BrainPhys basal with the appropriate supplements permits efficient direct neuronal conversion, as well as development of human iNs, and increases ARC protein expression. (A) Experimental design: iN-competent human dermal fibroblasts were converted in neuronal conversion (NC) medium for 3 wk. For maturation, iN cells were relocated onto astrocytes and further cultured in neuronal maturation (NM) medium (see Methods for more details). (B) Immunofluorescence staining for β-III-tubulin, human Tau (hTau), MAP2ab, and NeuN following 3-wk conversion in media based on DMEM/F12:Neurobasal (Left) or BrainPhys (Right) with the same supplements. (Scale bar, 50 µm.) (C) The percentage of TUJ1+/DAPI was counted after 3 wk of conversion in different basal media with the same supplements. No significant difference was observed in the efficiency of neuronal conversion when either basal medium was used. (D and E) Following 3 wk of conversion, the iNs were replated on mouse astrocytes for 2 wk in BrainPhys basal+sup before patching and showed strong sodium/potassium currents and repetitive evoked APS. (F) Representative image of immunofluorescence staining for hTau and ARC in iN cells after maturation on astrocytes (3-wk conversion + 3-wk maturation). Quantification using ROI selection and measurement in ImageJ. (Scale bar, 100 µm.) Plot illustrating the quantification of neuronal ARC protein levels in iN cultures derived from three donors. Gray points represent individual cells (average n = 38 per group, minimum n = 19 per group). Bar show means ± SD of each group. Unpaired t test: *P < 0.05, **P < 0.01, ***P < 0.001, ****P < 0.0001.

Fig. 7.

Differentiation of healthy and active rat primary hippocampal neurons in BrainPhys basal+sm1. (A) Rat hippocampal neurons were plated on coated glass coverslips (no feeder layer, no serum) in BrainPhys basal medium (with sm1) for ∼2 wk before characterization. (B) Images of a typical patch-clamped neuron filled with Rhodamine.
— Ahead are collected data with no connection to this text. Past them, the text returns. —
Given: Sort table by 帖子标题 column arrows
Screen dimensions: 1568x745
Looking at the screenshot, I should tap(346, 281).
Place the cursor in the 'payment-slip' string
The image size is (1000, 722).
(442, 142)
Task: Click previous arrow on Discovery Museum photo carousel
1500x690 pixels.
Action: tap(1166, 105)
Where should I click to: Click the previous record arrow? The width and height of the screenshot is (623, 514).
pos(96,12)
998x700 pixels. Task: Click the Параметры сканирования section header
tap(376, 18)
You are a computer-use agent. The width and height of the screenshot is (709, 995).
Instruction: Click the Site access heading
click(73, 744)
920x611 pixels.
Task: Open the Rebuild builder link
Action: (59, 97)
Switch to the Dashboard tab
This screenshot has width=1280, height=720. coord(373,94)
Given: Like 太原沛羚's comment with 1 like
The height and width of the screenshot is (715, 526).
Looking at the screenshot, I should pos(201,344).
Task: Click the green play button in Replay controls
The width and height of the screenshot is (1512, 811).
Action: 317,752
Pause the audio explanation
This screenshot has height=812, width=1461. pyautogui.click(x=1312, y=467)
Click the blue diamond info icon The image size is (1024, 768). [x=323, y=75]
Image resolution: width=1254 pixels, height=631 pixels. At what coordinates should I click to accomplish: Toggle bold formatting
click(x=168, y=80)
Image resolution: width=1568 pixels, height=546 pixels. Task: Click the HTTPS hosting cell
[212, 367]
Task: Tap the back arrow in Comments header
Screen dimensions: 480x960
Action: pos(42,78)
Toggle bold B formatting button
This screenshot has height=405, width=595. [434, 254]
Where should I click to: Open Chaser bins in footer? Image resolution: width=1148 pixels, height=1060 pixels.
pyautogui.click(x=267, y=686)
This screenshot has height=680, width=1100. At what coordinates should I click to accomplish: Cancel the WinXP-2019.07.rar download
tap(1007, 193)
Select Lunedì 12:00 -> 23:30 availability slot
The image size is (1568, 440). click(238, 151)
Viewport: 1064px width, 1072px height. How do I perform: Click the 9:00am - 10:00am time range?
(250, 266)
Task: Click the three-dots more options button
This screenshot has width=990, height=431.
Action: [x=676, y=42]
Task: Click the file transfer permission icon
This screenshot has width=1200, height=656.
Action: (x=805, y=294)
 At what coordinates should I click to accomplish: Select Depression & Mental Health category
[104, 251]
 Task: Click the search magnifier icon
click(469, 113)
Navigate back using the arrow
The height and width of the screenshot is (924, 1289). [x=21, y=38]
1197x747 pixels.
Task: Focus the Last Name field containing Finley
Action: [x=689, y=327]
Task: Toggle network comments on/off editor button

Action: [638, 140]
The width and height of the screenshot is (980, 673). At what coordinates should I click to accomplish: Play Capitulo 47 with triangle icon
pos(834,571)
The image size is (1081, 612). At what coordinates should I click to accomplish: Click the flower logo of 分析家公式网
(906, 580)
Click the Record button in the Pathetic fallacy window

On the right, the shadow is the Rhodamine-filled patch pipette. Electrophysiological characterization was performed in BrainPhys. (C) Train of APs evoked by a small 500-ms depolarizing step of current. I-V traces (clamp −70 mV, steps 5 mV) showing typical voltage-dependent Na⁺ and K⁺ currents. Colored traces correspond to increasing voltage steps. (D) Spontaneous APs recorded in current clamp (0 pA). (E) Spontaneous GABA synaptic events recorded in voltage clamp at (0 mV). (F) Spontaneous AMPA synaptic events recorded in voltage clamp (−70 mV). (G) Coverslips were fixed after patching and processed for immunohistochemistry. Dendrites were stained with MAP2, presynaptic terminals with Synapsin, and nuclei with DAPI.